* _TASK ITEM_
What is needed is an exact printout of all the data.

* _Saved entries_
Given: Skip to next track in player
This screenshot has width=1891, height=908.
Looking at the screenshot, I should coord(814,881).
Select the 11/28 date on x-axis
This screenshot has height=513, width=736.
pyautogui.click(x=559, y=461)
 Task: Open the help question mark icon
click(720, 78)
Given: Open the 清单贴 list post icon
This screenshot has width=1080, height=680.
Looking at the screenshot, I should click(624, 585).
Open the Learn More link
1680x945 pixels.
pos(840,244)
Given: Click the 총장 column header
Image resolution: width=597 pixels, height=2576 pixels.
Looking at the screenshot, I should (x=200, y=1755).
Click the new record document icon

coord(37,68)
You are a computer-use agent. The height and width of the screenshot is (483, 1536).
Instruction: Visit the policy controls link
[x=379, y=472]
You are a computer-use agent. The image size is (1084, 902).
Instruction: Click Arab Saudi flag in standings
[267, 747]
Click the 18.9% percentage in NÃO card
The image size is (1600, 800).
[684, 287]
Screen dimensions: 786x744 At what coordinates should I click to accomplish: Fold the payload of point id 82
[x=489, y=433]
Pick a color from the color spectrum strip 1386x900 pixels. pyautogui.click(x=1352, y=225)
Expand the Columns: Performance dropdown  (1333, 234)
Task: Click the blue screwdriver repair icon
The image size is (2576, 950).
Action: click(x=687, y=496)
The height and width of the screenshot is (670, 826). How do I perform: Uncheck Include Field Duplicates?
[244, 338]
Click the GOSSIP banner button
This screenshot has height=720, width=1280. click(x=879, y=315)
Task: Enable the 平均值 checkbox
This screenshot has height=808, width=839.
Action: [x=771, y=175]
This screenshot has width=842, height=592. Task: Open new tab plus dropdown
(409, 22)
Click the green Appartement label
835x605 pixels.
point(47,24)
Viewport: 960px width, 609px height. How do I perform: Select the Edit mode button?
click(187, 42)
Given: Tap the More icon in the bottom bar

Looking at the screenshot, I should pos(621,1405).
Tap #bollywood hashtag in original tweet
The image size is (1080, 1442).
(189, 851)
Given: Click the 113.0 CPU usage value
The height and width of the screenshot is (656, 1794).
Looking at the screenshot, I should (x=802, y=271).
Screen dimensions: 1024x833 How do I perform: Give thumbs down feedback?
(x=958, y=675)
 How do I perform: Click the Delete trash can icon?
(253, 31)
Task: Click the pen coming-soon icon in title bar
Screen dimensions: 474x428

* _TASK SOLUTION_
Given: Skip to next track in player
This screenshot has width=1891, height=908.
Looking at the screenshot, I should coord(814,881).
Select the 11/28 date on x-axis
This screenshot has height=513, width=736.
pyautogui.click(x=559, y=461)
 Task: Open the help question mark icon
click(720, 78)
Given: Open the 清单贴 list post icon
This screenshot has width=1080, height=680.
Looking at the screenshot, I should click(624, 585).
Open the Learn More link
1680x945 pixels.
pos(840,244)
Given: Click the 총장 column header
Image resolution: width=597 pixels, height=2576 pixels.
Looking at the screenshot, I should (x=200, y=1755).
Click the new record document icon

coord(37,68)
You are a computer-use agent. The height and width of the screenshot is (483, 1536).
Instruction: Visit the policy controls link
[x=379, y=472]
You are a computer-use agent. The image size is (1084, 902).
Instruction: Click Arab Saudi flag in standings
[267, 747]
Click the 18.9% percentage in NÃO card
The image size is (1600, 800).
[684, 287]
Screen dimensions: 786x744 At what coordinates should I click to accomplish: Fold the payload of point id 82
[x=489, y=433]
Pick a color from the color spectrum strip 1386x900 pixels. pyautogui.click(x=1352, y=225)
Expand the Columns: Performance dropdown  (1333, 234)
Task: Click the blue screwdriver repair icon
The image size is (2576, 950).
Action: click(x=687, y=496)
The height and width of the screenshot is (670, 826). How do I perform: Uncheck Include Field Duplicates?
[244, 338]
Click the GOSSIP banner button
This screenshot has height=720, width=1280. click(x=879, y=315)
Task: Enable the 平均值 checkbox
This screenshot has height=808, width=839.
Action: [x=771, y=175]
This screenshot has width=842, height=592. Task: Open new tab plus dropdown
(409, 22)
Click the green Appartement label
835x605 pixels.
point(47,24)
Viewport: 960px width, 609px height. How do I perform: Select the Edit mode button?
click(187, 42)
Given: Tap the More icon in the bottom bar

Looking at the screenshot, I should pos(621,1405).
Tap #bollywood hashtag in original tweet
The image size is (1080, 1442).
(189, 851)
Given: Click the 113.0 CPU usage value
The height and width of the screenshot is (656, 1794).
Looking at the screenshot, I should (x=802, y=271).
Screen dimensions: 1024x833 How do I perform: Give thumbs down feedback?
(x=958, y=675)
 How do I perform: Click the Delete trash can icon?
(253, 31)
Task: Click the pen coming-soon icon in title bar
Screen dimensions: 474x428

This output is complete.